Weekly Bible studies that engage youth and young adults in connecting world events with the Bible, faith, and everyday life.
Contributed by Bill King, Blacksburg, VA
Think about the person with whom you most enjoy spending time. What makes that person’s company so pleasant?
Being Benny Blowhard
Are you a “Chatty Cathy” or a “Benny Blowhard”? Everyone knows somebody who is long-winded and we usually regard such people as boring and self-absorbed. But according to Marty Nemko, Kiplinger.com columnist, you could be that person and not know it.

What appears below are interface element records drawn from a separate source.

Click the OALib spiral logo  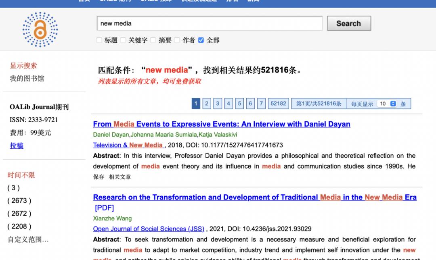(x=40, y=30)
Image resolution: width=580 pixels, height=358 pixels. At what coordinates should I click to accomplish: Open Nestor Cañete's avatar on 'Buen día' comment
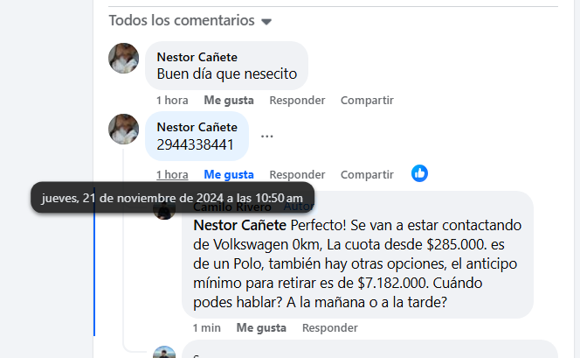pos(123,59)
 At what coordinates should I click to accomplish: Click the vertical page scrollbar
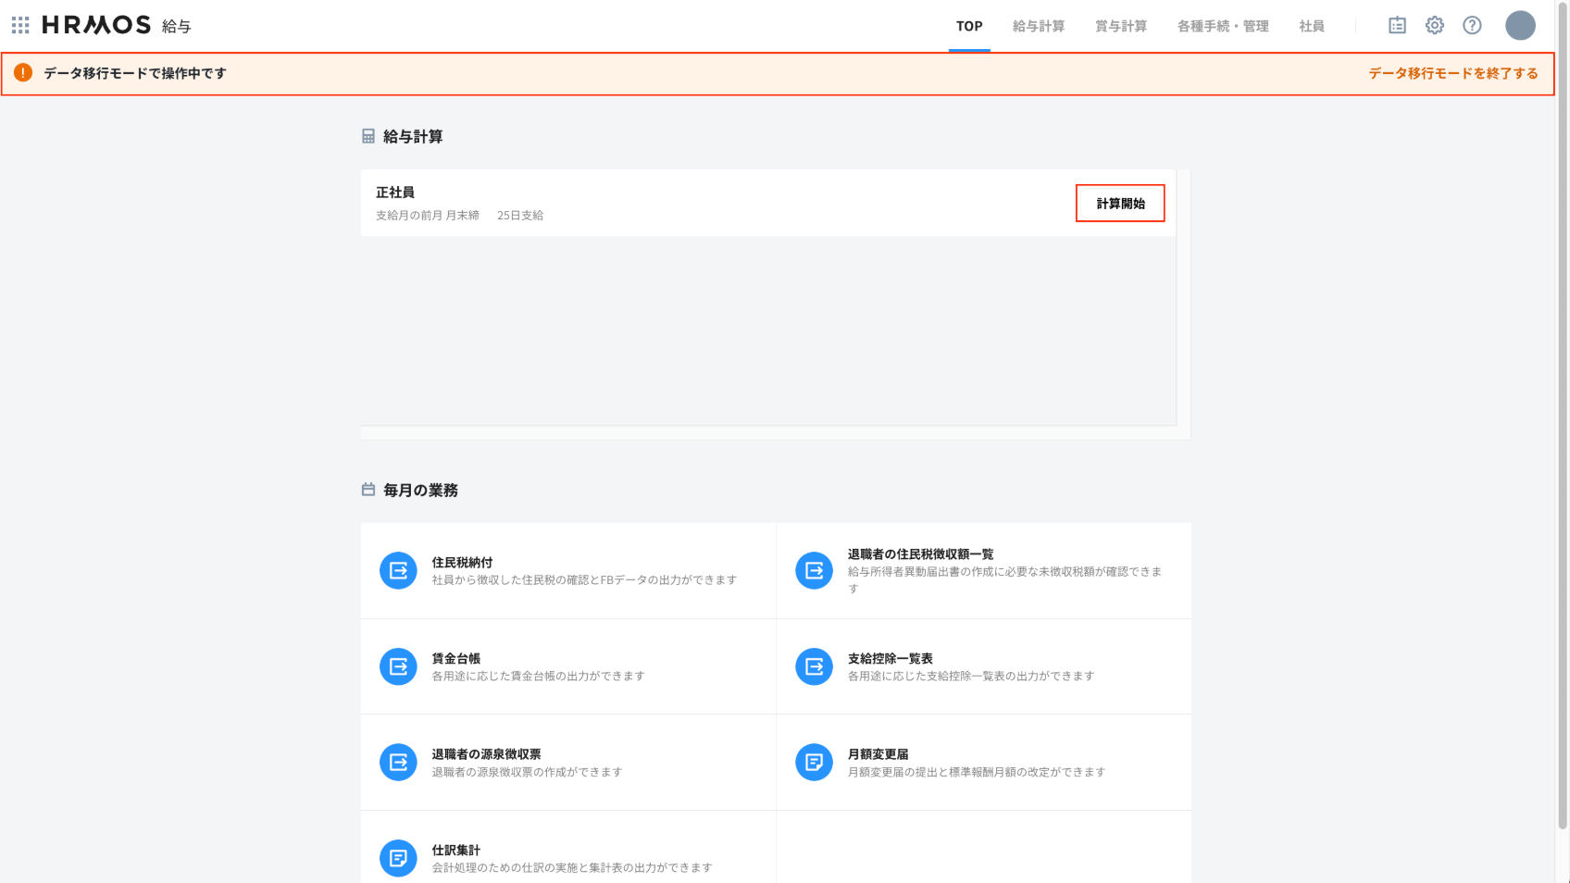click(1563, 417)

He offers a few questions you can ask yourself to determine whether others are secretly looking for an open window to jump out of when they see you coming:
- Do my pronouncements routinely exceed one minute?
- Do I wander off on tangents?
- Do my listeners often show signs of lack of interest?

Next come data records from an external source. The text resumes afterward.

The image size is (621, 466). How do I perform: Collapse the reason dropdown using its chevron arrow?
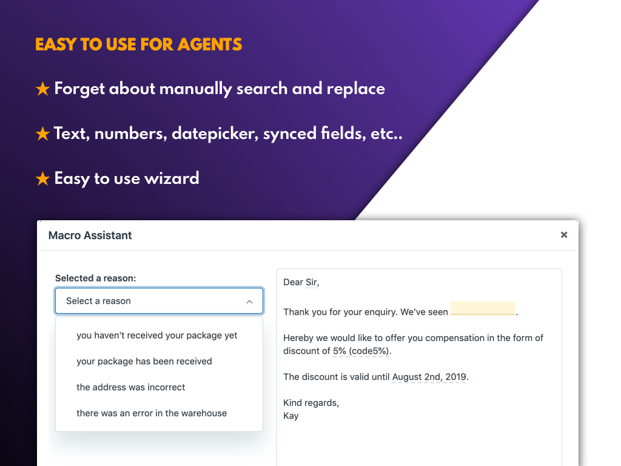[x=249, y=302]
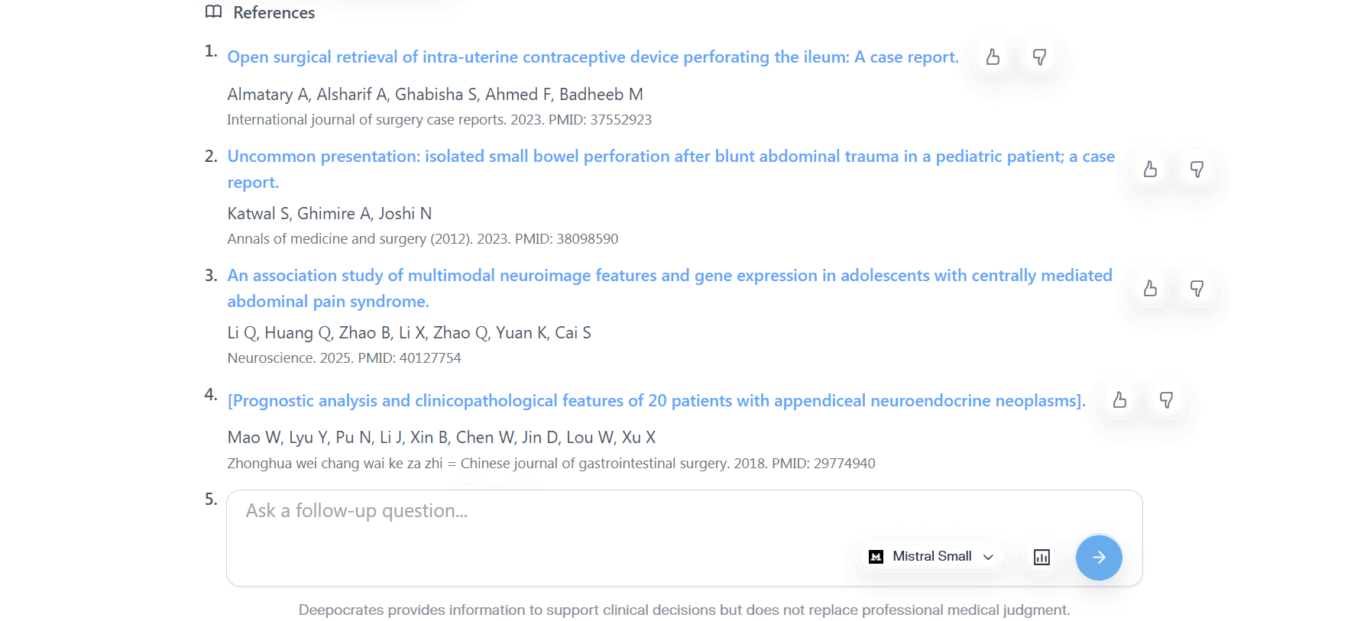Toggle thumbs up on the neuroimage study
The width and height of the screenshot is (1354, 621).
point(1150,289)
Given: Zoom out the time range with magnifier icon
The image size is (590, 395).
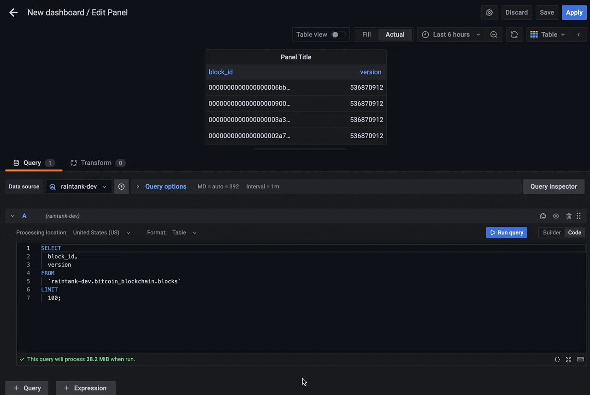Looking at the screenshot, I should click(x=494, y=35).
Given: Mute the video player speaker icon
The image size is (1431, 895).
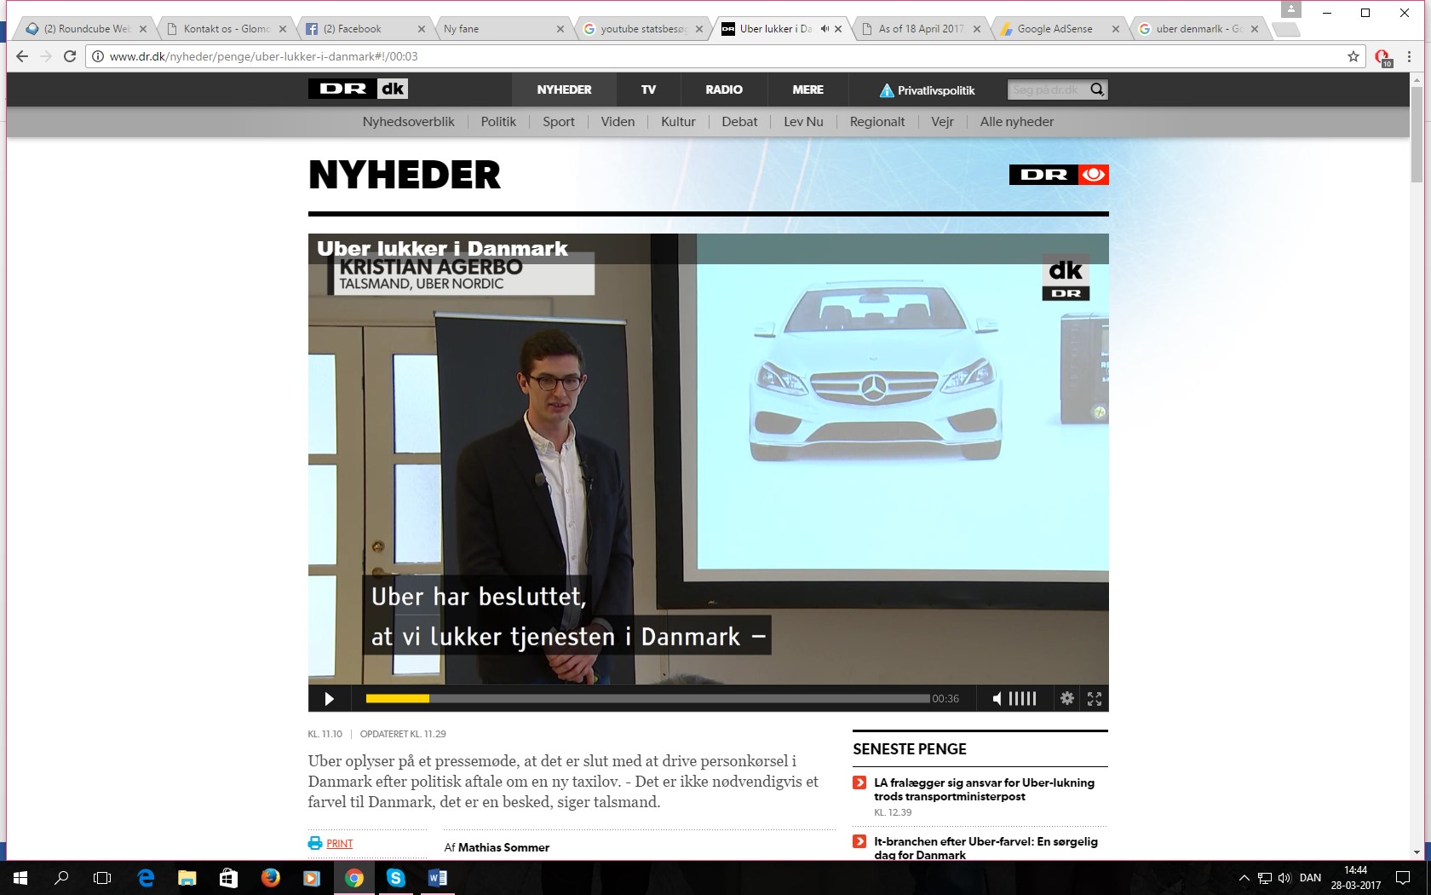Looking at the screenshot, I should (997, 699).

- Have my friends ever called me oblivious, egocentric, or selfish?
- Do I blather on about details which interest me but are of little interest to my listener?
- Do others avoid making eye contact when they pass me for fear of getting into a long conversation?

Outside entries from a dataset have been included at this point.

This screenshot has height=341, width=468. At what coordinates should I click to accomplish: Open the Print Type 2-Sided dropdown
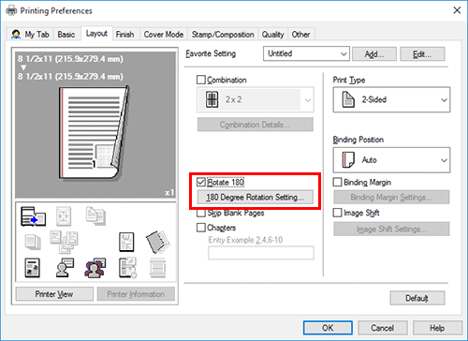coord(391,100)
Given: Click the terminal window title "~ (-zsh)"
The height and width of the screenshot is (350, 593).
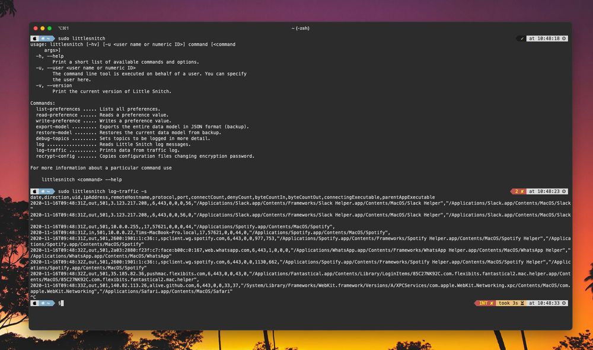Looking at the screenshot, I should [x=300, y=28].
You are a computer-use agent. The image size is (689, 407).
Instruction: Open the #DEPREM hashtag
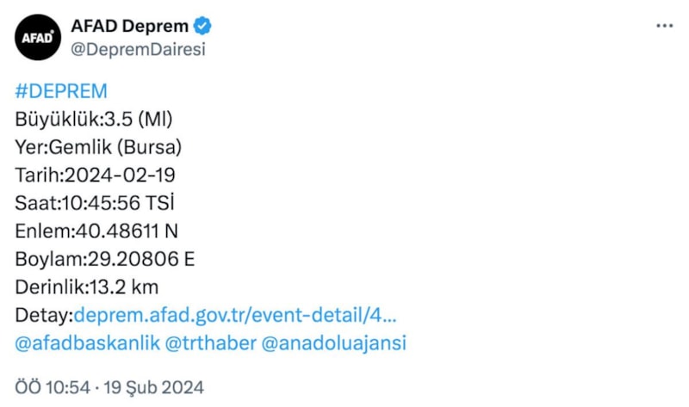pos(61,92)
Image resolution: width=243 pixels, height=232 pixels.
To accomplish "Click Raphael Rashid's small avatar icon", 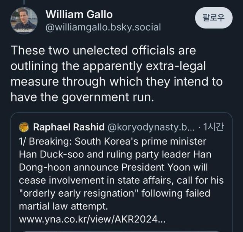I will (24, 127).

Nemko says you pay a high price when people perceive you as a big mouth. You will be held in low esteem and are likely to have fewer friends. But all is not lost; there are things you can do to remedy the situation: Be concise. Be alert to your listener’s non-verbal clues. Periodically pause and ask a question (“What do you think?”). Nemko suggests that you adopt the “traffic light rule.” For the first thirty seconds assume the light is green and the listener is probably not bored. In the next thirty seconds the light turns yellow and the risk of boring increases. After sixty seconds, think red and realize that running the light with that favorite story is dangerous.
“Remember,” says Nemko, “If you care about other people, you’ll make them part of the conversation… Think of it this way: Big talkers learn little. Good listeners learn a lot.”
- Why do you think some people talk so much, even to the point of not realizing they bore their listeners?
- How might the “traffic light rule” apply to Facebook, texting, and IM?
- What is the best way, both effective and kind, to tell someone that he or she talks too much?
Scripture Texts (NRSV) for Sunday, January 31, 2010 (Fourth Sunday After Epiphany)
(Text links are to Oremus Bible Browser. Oremus Bible Browser is not affiliated with or supported by the Evangelical Lutheran Church in America. You can find the calendar of readings for Year C at Lectionary Readings.)
For lectionary humor and insight, check the weekly comic Agnus Day.
He could have stopped while he was ahead. The home town boy had come home to great acclaim. “Yes sir,” they were saying, “that Jesus has turned out to be quite a preacher—knows his Bible backwards and forward.” The text he’d picked from Isaiah was always a crowd pleaser. Those words about release to the captives, sight to the blind, and liberty for the oppressed—that sounded great to people who lived every day with their noses rubbed in their insignificance to the empire which ruled them. Despite all appearances they were important. God had not forgotten them; someday there would be a reckoning. The world would see how special they were. Just hearing the prophet’s words read gave the whole congregation a warm feeling. All Jesus had to do to end the day very well-liked was to stop talking.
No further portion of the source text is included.